[Stored data entries]
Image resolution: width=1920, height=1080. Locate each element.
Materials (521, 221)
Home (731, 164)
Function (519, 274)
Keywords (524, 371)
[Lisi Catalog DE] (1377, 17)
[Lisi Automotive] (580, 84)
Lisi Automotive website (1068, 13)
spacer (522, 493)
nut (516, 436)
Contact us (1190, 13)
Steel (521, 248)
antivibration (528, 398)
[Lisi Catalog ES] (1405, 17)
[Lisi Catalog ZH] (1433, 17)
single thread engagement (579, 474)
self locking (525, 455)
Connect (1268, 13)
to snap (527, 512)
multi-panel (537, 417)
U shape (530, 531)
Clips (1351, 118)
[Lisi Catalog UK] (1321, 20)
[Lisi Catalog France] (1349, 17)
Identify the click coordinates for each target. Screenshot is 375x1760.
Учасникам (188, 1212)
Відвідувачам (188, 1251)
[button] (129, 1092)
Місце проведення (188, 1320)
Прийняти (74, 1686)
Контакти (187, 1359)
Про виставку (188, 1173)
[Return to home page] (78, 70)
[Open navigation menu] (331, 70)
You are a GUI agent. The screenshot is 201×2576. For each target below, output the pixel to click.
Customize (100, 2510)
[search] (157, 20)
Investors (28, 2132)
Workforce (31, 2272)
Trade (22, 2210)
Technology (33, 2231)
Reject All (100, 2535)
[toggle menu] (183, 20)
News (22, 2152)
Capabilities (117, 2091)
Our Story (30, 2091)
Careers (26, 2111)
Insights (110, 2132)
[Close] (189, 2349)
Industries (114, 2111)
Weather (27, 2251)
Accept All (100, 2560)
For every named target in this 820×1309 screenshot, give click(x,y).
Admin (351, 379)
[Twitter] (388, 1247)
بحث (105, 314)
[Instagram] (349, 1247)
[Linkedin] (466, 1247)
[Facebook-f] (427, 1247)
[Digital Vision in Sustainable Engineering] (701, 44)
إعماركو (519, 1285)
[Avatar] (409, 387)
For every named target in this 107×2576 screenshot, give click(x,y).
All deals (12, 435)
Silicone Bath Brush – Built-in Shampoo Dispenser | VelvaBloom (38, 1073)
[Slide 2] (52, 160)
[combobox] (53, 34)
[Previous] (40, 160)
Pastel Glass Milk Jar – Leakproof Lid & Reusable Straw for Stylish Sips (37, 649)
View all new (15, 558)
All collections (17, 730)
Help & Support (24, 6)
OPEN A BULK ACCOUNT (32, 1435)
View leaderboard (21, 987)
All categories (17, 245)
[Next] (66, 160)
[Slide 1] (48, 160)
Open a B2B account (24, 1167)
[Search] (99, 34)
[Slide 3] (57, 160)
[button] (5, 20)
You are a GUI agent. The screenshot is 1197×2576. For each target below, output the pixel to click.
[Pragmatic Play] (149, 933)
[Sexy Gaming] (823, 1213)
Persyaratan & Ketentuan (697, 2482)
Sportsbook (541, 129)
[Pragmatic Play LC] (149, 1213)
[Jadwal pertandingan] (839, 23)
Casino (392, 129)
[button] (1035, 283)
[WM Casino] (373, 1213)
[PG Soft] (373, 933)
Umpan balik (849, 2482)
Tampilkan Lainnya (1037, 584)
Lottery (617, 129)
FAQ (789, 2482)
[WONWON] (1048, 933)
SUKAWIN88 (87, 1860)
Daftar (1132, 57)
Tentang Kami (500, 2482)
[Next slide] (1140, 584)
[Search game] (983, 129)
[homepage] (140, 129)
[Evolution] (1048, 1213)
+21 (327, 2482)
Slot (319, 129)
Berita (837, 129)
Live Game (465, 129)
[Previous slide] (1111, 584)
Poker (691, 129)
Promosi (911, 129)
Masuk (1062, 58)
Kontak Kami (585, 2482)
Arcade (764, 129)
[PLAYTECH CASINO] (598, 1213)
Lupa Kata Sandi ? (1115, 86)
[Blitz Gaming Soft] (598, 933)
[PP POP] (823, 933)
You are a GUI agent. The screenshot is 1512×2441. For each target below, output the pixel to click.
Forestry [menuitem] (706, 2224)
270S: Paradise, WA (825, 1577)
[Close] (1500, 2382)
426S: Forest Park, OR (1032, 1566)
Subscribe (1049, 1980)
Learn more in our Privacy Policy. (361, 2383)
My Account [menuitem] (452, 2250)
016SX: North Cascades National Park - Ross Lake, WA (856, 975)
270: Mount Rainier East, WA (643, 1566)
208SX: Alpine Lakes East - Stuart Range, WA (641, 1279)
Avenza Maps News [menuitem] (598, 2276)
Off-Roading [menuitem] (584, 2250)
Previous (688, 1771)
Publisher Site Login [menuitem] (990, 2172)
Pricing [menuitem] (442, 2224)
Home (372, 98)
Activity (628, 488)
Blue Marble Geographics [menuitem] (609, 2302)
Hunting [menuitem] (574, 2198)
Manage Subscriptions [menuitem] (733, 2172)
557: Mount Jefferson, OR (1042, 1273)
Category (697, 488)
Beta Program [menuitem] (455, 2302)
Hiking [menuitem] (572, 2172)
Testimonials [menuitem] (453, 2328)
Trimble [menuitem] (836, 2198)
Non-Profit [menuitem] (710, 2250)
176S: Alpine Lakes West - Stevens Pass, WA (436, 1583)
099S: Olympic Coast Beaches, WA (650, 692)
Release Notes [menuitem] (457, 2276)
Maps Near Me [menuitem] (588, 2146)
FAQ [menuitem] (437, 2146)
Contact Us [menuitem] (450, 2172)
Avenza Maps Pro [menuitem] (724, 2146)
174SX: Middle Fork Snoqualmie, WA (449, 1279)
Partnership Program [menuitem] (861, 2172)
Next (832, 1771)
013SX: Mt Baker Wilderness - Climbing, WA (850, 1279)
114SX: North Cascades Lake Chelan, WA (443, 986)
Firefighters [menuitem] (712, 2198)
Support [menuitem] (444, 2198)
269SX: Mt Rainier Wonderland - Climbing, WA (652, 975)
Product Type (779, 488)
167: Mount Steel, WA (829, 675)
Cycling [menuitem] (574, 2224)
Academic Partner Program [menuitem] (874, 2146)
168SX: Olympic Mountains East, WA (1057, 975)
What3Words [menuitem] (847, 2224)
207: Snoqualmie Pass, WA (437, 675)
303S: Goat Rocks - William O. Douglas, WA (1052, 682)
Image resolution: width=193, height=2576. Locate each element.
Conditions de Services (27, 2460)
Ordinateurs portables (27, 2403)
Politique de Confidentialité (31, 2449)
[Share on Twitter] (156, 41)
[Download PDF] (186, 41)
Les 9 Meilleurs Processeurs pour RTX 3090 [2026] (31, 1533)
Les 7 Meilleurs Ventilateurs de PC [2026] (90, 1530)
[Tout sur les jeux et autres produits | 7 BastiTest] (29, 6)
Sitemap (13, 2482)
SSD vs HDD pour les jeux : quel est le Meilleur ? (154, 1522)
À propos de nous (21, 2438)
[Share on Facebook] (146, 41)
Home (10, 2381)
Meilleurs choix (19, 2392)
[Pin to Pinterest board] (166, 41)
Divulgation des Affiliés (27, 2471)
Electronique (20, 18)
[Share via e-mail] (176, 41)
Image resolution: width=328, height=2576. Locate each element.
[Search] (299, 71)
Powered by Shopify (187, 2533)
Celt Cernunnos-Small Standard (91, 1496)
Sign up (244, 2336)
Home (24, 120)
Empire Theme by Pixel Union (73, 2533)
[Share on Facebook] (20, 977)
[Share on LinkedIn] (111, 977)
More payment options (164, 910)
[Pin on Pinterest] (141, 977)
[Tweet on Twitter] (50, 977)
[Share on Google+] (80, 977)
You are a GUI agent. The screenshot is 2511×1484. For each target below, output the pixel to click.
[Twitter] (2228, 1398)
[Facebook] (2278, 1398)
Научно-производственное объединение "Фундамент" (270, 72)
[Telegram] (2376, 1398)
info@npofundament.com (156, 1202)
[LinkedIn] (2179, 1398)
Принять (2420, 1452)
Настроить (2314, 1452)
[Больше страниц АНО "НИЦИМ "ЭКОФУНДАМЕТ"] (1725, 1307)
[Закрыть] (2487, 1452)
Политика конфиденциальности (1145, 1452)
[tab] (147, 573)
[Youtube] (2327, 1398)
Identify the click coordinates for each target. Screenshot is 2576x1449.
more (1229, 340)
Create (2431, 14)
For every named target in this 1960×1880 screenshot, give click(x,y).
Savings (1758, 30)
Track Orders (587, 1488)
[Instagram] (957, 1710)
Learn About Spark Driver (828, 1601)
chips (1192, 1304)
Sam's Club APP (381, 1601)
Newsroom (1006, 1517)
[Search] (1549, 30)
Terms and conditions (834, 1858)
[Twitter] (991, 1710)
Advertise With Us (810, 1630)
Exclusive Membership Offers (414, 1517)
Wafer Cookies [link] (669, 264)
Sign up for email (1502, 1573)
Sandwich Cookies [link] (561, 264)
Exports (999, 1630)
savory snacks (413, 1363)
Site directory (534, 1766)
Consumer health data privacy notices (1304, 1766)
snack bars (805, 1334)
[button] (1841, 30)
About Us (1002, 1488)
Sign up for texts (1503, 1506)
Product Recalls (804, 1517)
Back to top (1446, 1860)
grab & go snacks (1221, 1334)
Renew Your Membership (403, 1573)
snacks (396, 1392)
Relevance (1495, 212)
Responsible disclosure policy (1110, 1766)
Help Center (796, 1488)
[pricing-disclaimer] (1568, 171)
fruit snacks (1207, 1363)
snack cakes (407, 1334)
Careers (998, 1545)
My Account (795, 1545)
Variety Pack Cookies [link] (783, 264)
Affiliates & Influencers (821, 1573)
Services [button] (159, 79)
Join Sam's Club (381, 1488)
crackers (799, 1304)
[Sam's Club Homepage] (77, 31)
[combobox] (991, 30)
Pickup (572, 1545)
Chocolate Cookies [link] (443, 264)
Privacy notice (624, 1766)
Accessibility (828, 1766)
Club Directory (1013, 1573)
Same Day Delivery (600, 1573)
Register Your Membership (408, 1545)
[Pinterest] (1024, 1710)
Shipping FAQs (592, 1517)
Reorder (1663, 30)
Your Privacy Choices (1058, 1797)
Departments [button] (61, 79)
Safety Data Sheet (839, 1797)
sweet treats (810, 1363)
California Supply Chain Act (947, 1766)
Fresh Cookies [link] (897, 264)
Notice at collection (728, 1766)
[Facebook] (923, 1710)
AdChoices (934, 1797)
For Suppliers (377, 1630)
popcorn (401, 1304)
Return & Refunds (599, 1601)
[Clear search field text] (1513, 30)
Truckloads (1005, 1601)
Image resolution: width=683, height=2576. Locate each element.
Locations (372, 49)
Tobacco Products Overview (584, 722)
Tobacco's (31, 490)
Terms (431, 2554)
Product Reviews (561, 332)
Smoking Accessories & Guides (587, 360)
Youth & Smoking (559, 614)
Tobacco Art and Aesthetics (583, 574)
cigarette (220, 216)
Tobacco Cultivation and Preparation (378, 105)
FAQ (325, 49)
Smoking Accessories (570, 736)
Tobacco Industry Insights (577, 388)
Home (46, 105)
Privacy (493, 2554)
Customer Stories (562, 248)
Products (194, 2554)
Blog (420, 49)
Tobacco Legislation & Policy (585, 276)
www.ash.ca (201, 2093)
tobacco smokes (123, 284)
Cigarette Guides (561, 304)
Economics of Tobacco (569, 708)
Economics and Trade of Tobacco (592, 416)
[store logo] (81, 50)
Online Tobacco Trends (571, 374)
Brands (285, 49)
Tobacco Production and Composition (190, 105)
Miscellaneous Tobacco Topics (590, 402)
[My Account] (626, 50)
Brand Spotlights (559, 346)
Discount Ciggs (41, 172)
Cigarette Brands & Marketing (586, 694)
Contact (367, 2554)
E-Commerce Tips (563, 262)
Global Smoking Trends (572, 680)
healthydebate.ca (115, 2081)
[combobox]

PROBLEM TO WORK ON →
Look above for the line with "Workforce (31, 2272)" and the line with "Casino (392, 129)". Write out those two lines and all the lines between them, exactly, and no others.

FINAL ANSWER →
Workforce (31, 2272)
Trade (22, 2210)
Technology (33, 2231)
Reject All (100, 2535)
[toggle menu] (183, 20)
News (22, 2152)
Capabilities (117, 2091)
Our Story (30, 2091)
Careers (26, 2111)
Insights (110, 2132)
[Close] (189, 2349)
Industries (114, 2111)
Weather (27, 2251)
Accept All (100, 2560)
For every named target in this 820×1309 screenshot, give click(x,y).
Admin (351, 379)
[Twitter] (388, 1247)
بحث (105, 314)
[Instagram] (349, 1247)
[Linkedin] (466, 1247)
[Facebook-f] (427, 1247)
[Digital Vision in Sustainable Engineering] (701, 44)
إعماركو (519, 1285)
[Avatar] (409, 387)
For every named target in this 107×2576 screenshot, give click(x,y).
All deals (12, 435)
Silicone Bath Brush – Built-in Shampoo Dispenser | VelvaBloom (38, 1073)
[Slide 2] (52, 160)
[combobox] (53, 34)
[Previous] (40, 160)
Pastel Glass Milk Jar – Leakproof Lid & Reusable Straw for Stylish Sips (37, 649)
View all new (15, 558)
All collections (17, 730)
Help & Support (24, 6)
OPEN A BULK ACCOUNT (32, 1435)
View leaderboard (21, 987)
All categories (17, 245)
[Next] (66, 160)
[Slide 1] (48, 160)
Open a B2B account (24, 1167)
[Search] (99, 34)
[Slide 3] (57, 160)
[button] (5, 20)
You are a GUI agent. The screenshot is 1197×2576. For each target below, output the pixel to click.
[Pragmatic Play] (149, 933)
[Sexy Gaming] (823, 1213)
Persyaratan & Ketentuan (697, 2482)
Sportsbook (541, 129)
[Pragmatic Play LC] (149, 1213)
[Jadwal pertandingan] (839, 23)
Casino (392, 129)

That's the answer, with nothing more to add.